=== Section Start ===

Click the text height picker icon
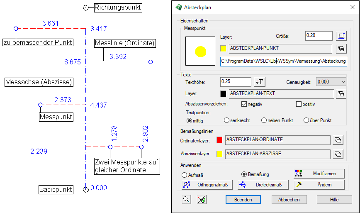This screenshot has height=213, width=360. pyautogui.click(x=259, y=82)
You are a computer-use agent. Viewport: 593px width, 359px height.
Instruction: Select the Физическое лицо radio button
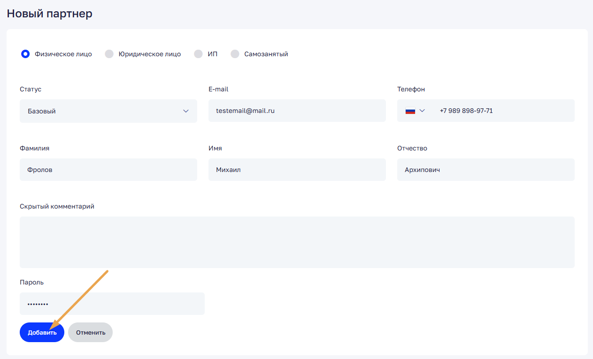pyautogui.click(x=25, y=54)
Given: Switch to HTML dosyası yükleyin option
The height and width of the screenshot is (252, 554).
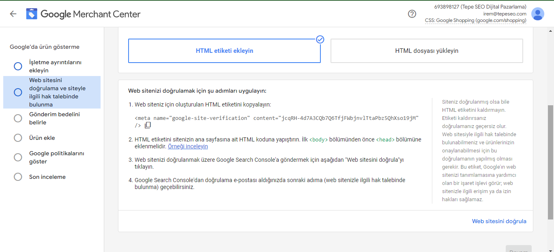Looking at the screenshot, I should 427,51.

=== Section End ===

Extract word for word every line from the line that contains "The height and" to the final line of the data, both included, and nothing else; skip the pictures.

The height and width of the screenshot is (252, 554).
Looking at the screenshot, I should 427,51.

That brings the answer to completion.